Deaborn Heights Landlord Agrees to Pay $185,000 for Sexually Harassing Female Tenants

April 08, 2024, 2:15 PM by  Allan Lengel

Mohamad Hussein, who owns and manages more than 15 rental properties in and around Dearborn Heights, has agreed to pay $185,000 in damanges and a civil penalty to the government to settle a federal Fair Housing Act lawsuit that alleges he sexually harassed actual and prospective female tenants, the Justice Department announced Monday.

"No one should be denied the opportunity to live in safe and affordable housing because of their refusal to submit to a landlord’s sexual demands,” Assistant Attorney General Kristen Clarke of the Justice Department’s Civil Rights Division said in a statement. “When landlords sexually harass their tenants, they deprive tenants of the ability to feel safe and secure in their own homes." 

Hussein has owned and managed properites since 2013.

The government lawsuit filed in March 2023 alleges that Hussein subjected actual and prospective female tenants to sexual harassment by making unwelcome comments and advances, according to a Justice Department press release.
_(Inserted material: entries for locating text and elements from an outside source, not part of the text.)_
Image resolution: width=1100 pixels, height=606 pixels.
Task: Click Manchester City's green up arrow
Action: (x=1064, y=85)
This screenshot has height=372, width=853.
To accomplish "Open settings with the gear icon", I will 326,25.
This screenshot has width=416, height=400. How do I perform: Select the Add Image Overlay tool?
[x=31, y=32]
He also offered actual and prospective female tenants housing-related benefits in exchange for engaging in sex acts with him.

Under the terms of the proposed consent decree, Hussein will pay $185,000 in damages to eight former and prospective female tenants harmed by the harassment and a civil penalty to the U.S. government. 
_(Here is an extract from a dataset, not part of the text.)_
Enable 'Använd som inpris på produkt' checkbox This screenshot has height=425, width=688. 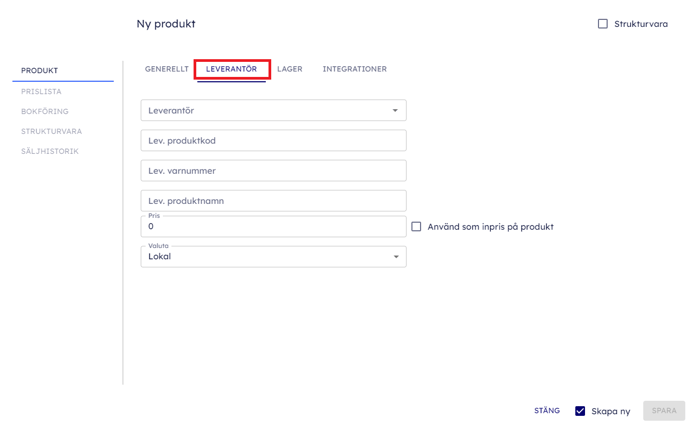coord(417,227)
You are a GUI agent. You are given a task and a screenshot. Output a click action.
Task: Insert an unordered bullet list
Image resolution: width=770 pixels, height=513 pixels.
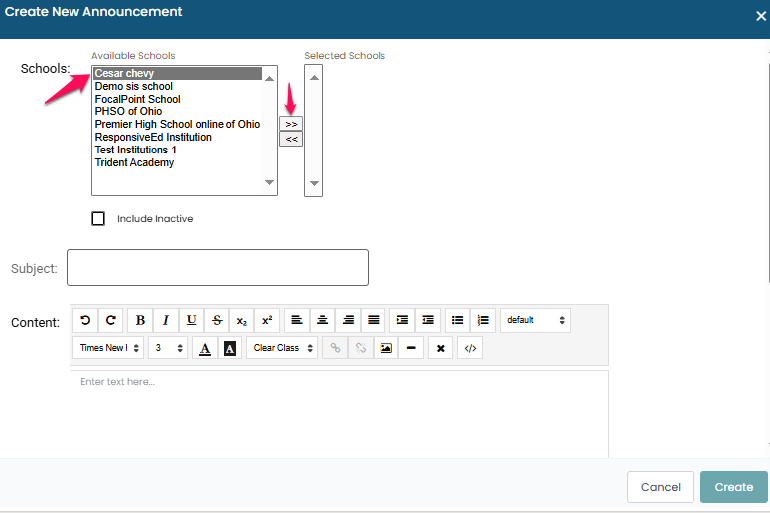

The agreement also requires Hussein to:

  • Take steps to vacate any retaliatory eviction judgments against the tenants.
  • Stop personally managing rental properties in the future and retain an independent property manager to handle his rentals. 
  • Implement non-discrimination policies and complaint procedures to prevent sexual harassment at his properties in the future and to take fair housing training.    

The Justice Department’s Sexual Harassment in Housing Initiative is led by the Civil Rights Division, in coordination with U.S. Attorneys’ Offices across the country.
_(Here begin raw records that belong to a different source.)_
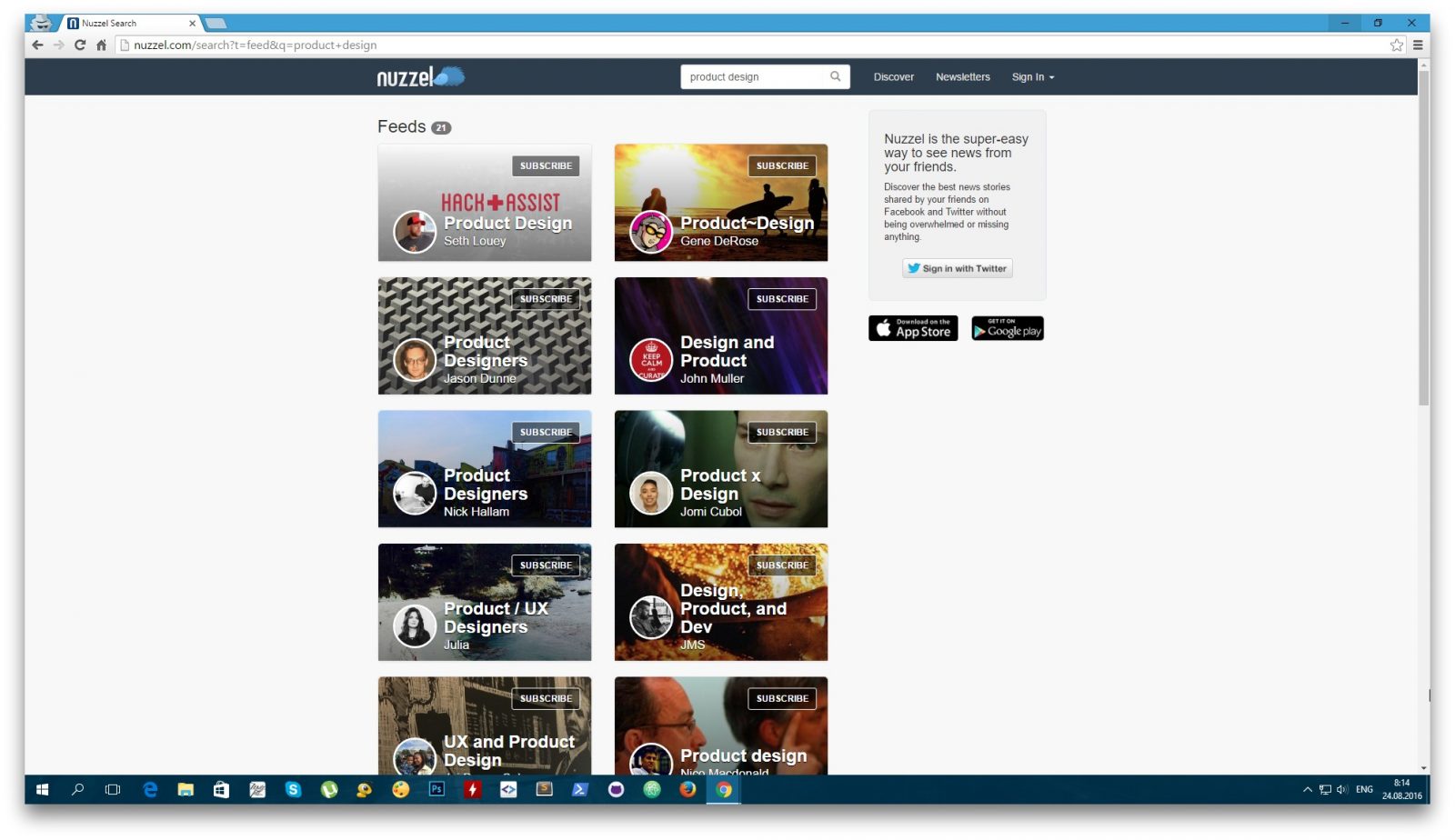Image resolution: width=1455 pixels, height=840 pixels.
Task: Click the search magnifier icon
Action: (835, 76)
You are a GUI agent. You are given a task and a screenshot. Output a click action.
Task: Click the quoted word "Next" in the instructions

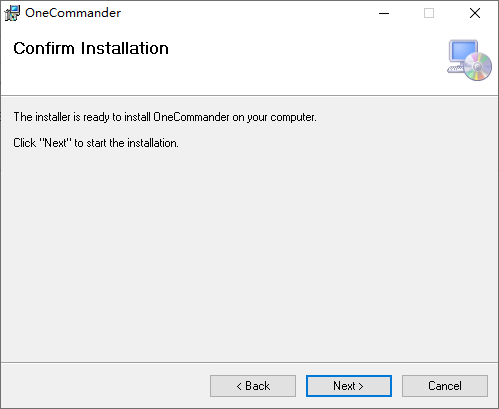[x=55, y=143]
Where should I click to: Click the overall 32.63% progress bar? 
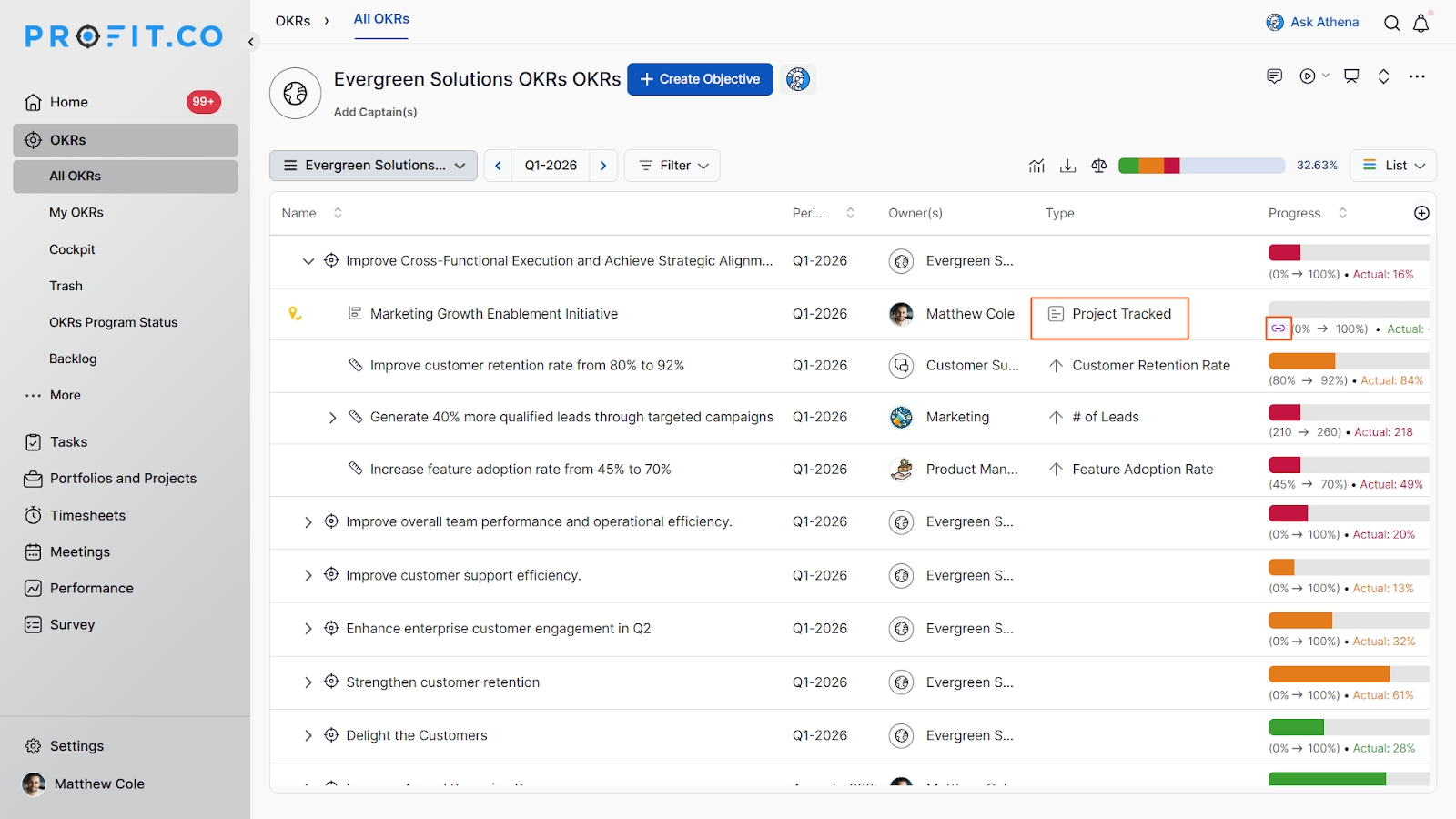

The goal of the department’s initiative is to address, deter and raise awareness about sexual harassment by landlords, property managers, maintenance workers, loan officers or others who have control over housing. 

Since launching the initiative in October 2017, the department says it has filed 39 lawsuits alleging sexual harassment in housing and recovered more than $12 million for victims of  harassment.

The Justice Department’s Housing Discrimination Tip Line is 1-833-591-0291. People can also submit a report online.

Additionally, individuals can contact the Department of Housing and Urban Development at 1-800-669-9777 or file a complaint online.